With the willingness of the company to pay premium prices for these companies while further diluting the shares, it tells me it’s serious about taking over the market leadership from Canopy Growth. It already has done that with the acquisition of MedReleaf, and as it stated, is looking for more deals on the merger front.
This also means that it could take longer than expected to turn a profit, although the benefit of scaling on the cost side of the business will need to be discovered. If the company is able to remove costs out of production at a deeper rate than expected, it could surprise on profitability by reaching it sooner rather than later.
Either way, Aurora Cannabis seems to want to be the Amazon of the cannabis market, and the steps it’s taking not only reinforces that thesis, but are giving the company a strong chance at succeeding.

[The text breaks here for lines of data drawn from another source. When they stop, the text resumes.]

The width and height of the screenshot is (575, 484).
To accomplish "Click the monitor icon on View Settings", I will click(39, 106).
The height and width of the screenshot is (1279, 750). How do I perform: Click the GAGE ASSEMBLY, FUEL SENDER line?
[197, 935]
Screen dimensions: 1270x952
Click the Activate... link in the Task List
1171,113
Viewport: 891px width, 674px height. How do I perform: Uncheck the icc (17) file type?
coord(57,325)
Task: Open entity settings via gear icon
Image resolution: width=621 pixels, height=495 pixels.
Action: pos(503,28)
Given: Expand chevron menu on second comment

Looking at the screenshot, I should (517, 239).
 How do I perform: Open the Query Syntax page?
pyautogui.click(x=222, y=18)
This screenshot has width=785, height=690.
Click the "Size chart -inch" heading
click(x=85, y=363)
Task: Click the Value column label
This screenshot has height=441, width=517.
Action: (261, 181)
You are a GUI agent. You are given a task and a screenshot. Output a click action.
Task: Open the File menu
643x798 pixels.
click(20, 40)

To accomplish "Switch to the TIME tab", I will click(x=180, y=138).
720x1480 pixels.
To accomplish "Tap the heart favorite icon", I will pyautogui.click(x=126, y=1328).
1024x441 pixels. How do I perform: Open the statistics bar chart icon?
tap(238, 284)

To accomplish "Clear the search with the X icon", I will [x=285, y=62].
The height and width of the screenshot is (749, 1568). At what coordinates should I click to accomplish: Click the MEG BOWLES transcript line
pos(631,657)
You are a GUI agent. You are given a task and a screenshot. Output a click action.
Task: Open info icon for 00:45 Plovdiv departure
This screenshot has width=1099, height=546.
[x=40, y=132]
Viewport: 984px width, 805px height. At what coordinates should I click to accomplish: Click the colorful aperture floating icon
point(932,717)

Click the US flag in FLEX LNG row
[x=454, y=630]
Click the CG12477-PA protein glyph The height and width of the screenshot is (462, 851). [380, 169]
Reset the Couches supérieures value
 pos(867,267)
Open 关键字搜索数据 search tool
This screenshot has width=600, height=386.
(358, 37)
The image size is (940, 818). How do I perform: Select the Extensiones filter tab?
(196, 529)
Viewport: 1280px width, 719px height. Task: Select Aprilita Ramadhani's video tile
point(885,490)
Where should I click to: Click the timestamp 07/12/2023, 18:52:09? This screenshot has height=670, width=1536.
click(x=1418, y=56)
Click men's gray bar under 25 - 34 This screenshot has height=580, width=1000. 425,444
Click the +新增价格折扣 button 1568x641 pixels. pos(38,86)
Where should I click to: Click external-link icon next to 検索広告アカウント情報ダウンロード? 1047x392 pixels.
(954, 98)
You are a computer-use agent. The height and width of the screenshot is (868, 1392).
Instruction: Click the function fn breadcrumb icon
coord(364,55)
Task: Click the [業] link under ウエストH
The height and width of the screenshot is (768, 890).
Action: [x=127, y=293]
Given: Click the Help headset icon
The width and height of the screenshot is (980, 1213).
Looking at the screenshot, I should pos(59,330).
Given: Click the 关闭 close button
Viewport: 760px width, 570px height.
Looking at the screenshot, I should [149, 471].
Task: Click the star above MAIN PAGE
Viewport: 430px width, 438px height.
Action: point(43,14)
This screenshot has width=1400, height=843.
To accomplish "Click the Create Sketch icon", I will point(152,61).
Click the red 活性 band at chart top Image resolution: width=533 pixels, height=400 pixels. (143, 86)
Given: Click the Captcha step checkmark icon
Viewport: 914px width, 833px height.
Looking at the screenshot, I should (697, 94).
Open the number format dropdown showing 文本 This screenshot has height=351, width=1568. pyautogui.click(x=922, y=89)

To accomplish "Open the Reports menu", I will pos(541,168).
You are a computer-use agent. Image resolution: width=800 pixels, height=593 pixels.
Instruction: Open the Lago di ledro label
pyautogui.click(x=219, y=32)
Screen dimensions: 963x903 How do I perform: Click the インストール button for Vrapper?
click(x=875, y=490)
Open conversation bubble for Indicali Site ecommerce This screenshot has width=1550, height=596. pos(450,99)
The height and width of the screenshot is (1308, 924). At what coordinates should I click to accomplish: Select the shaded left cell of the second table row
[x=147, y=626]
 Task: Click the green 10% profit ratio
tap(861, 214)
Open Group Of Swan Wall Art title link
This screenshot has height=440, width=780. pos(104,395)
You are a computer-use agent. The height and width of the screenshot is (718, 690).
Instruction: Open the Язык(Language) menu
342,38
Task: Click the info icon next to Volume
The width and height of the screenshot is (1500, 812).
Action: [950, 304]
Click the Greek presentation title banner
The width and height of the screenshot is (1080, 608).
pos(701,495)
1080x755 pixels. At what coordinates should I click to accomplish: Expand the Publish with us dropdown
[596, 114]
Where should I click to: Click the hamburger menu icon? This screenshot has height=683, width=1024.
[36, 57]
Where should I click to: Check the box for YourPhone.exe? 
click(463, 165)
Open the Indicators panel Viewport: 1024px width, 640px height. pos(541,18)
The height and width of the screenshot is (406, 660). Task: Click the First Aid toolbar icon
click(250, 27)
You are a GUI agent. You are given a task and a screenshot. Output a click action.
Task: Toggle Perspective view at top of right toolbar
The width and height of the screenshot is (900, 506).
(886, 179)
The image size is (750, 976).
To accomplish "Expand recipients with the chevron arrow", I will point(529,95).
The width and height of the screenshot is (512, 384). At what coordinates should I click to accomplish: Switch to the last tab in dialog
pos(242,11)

At this time the market has given a collective yawn over the announcement of the deal, but as sales soar and Aurora takes a big chunk of market share, investors will be rewarded over the long term.
It’s probable that the reason for the market somewhat ignoring the impact of the deal was the fact the company clearly stated it isn’t through with its growth phase. That means further expansion with accompanying dilution.
I like what Aurora is doing, but investors will have to hang on for the long term to get the full benefits of it, outside of the initial bump the company and industry should get once recreational marijuana is approved in Canada.
Disclosure: I/we have no positions in any stocks mentioned, and no plans to initiate any positions within the next 72 hours.
I wrote this article myself, and it expresses my own opinions. I am not receiving compensation for it (other than from Seeking Alpha). I have no business relationship with any company whose stock is mentioned in this article.